A320, vicinity Tel Aviv Israel, 2012 On 3 April 2012, the crew of an Air France Airbus A320 came close to loosing control of their aircraft after accepting, inadequately preparing for and comprehensively mismanaging it during an RNAV VISUAL approach at Tel Aviv and during the subsequent attempt at a missed approach. The Investigation identified significant issues with crew understanding of automation - especially in respect of both the use of FMS modes and operations with the AP off but the A/T on - and highlighted the inadequate provision by the aircraft operator of both procedures and pilot training for this type of approach.

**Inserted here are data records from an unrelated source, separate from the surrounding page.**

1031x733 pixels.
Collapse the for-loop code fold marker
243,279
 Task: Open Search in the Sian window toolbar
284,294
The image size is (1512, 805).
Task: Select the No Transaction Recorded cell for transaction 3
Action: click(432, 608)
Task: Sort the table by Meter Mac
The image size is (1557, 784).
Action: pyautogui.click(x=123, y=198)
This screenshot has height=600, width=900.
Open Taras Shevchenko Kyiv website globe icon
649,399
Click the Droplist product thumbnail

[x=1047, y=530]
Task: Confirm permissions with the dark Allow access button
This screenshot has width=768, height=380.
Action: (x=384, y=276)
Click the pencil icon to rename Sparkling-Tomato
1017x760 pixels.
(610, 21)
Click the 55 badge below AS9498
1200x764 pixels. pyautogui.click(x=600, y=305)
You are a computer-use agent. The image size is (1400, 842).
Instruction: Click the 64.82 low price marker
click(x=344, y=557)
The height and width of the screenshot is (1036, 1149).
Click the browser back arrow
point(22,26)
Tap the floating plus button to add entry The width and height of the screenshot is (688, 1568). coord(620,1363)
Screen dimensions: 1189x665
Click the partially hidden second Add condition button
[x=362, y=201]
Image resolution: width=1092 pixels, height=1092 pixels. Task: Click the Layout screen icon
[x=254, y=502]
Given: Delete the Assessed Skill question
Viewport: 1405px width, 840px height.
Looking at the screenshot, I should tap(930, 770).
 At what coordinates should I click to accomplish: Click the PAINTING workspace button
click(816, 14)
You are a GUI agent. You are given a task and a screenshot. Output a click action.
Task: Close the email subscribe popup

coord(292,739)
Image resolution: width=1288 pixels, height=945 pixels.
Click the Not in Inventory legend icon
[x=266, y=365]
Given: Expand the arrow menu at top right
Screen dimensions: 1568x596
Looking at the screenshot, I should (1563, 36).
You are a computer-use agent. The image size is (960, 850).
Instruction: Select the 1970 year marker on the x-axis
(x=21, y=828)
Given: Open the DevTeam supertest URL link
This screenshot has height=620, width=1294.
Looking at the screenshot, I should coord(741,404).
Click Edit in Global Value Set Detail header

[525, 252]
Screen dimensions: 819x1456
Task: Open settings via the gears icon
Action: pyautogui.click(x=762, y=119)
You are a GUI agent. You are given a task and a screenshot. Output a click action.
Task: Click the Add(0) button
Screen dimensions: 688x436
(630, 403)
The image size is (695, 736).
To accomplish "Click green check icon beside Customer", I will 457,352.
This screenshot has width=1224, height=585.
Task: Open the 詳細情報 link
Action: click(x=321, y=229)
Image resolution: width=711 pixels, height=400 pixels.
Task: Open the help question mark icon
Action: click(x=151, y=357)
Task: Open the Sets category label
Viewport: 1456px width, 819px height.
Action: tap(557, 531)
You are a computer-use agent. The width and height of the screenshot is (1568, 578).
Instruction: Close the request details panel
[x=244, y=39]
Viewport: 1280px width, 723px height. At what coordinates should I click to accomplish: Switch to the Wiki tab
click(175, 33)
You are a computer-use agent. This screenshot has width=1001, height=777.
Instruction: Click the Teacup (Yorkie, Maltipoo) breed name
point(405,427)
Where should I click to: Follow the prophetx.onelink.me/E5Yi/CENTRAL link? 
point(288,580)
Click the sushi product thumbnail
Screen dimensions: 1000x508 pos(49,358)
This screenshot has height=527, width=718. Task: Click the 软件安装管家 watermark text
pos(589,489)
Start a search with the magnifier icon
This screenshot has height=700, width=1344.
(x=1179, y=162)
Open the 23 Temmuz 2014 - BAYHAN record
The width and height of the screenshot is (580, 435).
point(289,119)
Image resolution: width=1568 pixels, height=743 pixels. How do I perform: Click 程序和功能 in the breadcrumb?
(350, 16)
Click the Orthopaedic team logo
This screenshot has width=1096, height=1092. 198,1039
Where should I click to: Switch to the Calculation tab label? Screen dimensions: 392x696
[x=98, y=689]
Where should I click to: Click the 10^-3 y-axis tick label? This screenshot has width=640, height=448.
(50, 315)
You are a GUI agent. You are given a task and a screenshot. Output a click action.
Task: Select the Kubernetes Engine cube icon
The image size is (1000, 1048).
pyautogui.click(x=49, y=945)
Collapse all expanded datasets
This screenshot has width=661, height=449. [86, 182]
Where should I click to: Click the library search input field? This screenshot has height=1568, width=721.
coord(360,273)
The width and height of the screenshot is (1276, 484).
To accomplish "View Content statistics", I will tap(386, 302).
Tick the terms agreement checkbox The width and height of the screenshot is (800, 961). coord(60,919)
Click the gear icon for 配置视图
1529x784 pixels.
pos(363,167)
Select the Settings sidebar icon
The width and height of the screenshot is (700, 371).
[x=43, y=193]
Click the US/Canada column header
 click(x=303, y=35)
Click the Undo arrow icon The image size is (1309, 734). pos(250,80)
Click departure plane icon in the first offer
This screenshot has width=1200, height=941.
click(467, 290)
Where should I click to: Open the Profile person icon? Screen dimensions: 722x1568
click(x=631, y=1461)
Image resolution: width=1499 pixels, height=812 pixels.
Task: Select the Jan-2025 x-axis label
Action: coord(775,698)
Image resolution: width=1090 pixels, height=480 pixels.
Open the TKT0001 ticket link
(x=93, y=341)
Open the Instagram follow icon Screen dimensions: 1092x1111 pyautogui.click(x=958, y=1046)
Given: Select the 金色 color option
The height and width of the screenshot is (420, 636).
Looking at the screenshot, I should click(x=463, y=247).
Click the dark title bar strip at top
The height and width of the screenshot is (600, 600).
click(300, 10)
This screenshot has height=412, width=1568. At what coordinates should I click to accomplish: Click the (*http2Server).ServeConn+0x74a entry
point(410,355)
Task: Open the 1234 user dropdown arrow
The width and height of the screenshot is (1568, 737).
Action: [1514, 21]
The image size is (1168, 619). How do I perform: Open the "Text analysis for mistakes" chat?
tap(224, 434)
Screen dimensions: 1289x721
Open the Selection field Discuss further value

A320, vicinity Tokyo Haneda Japan, 2016 On 22 December 2016, an Airbus A320 cleared for a night approach to runway 16L at Haneda, which involved circling to the right from an initial VOR approach, instead turned left and began an approach to a closed but partially lit runway. ATC noticed and intervened to require a climb away for repositioning to the correct runway using radar vectors. The Investigation found that the context for the crew’s visual positioning error was their failure to adequately prepare for the approach before commencing it and that the new-on-type First Officer had not challenged the experienced Captain’s inappropriate actions and inactions.
A320/B734, vicinity London Gatwick UK, 2012 On 4 August 2012 an Easyjet Airbus A320 on approach to London Gatwick was given landing clearance in IMC for a runway occupied by a Boeing 737-400 waiting for take off which heard this transmission. Despite normal ground visibility and an unrestricted view of the runway, ATC failed to recognise their error and, after two unsuccessful attempts to advise them of it, the commander of the 737 instructed the A320 to go around which it did. Only upon hearing this did the controller realise what had happened.
A320/B738, vicinity Delhi India, 2013 On 2 September 2013, a B737 crew were not instructed to go around from their approach by ATC as it became increasingly obvious that an A320 departing the same runway would not be airborne in time for a landing clearance to be issued. They initiated a go around over the threshold and then twice came into conflict with the A320 as both climbed on similar tracks without ATC de-confliction, initially below the height where TCAS RAs are functional. Investigation attributed the conflict to ATC but the failure to effectively deal with the consequences jointly to ATC and both aircraft crews.
A320/B773, Dubai UAE, 2012 On March 20 2012 an Airbus A320 failed to taxi as instructed after vacating the landing runway 12L at Dubai and crossed the lit stop bar of an intersection access to runway 12R before stopping just in time to prevent a collision with a Boeing 777-300ER about to pass the intersection at very high speed on take off. Taxi clearance had been correctly given and acknowledged. The aircraft commander had extensive aircraft type experience but the inexperienced First Officer appeared to be undergoing early stage line training with a Safety Pilot present. No Final Report of the Investigation has been released and its status is unclear.
A320/E190/B712, vicinity Helsinki Finland, 2013 On 6 February 2013, ATC mismanagement of an Airbus A320 instructed to go around resulted in loss of separation in IMC against the Embraer 190 ahead which was obliged to initiate a go around when no landing clearance had been issued due to a Boeing 737-800 still on the runway after landing. Further ATC mismanagement then resulted in a second IMC loss of separation between the Embraer 190 and a Boeing 717 which had just take off from the parallel runway. Controller response to the STCA Alerts generated was found to be inadequate and ANSP procedures in need of improvement.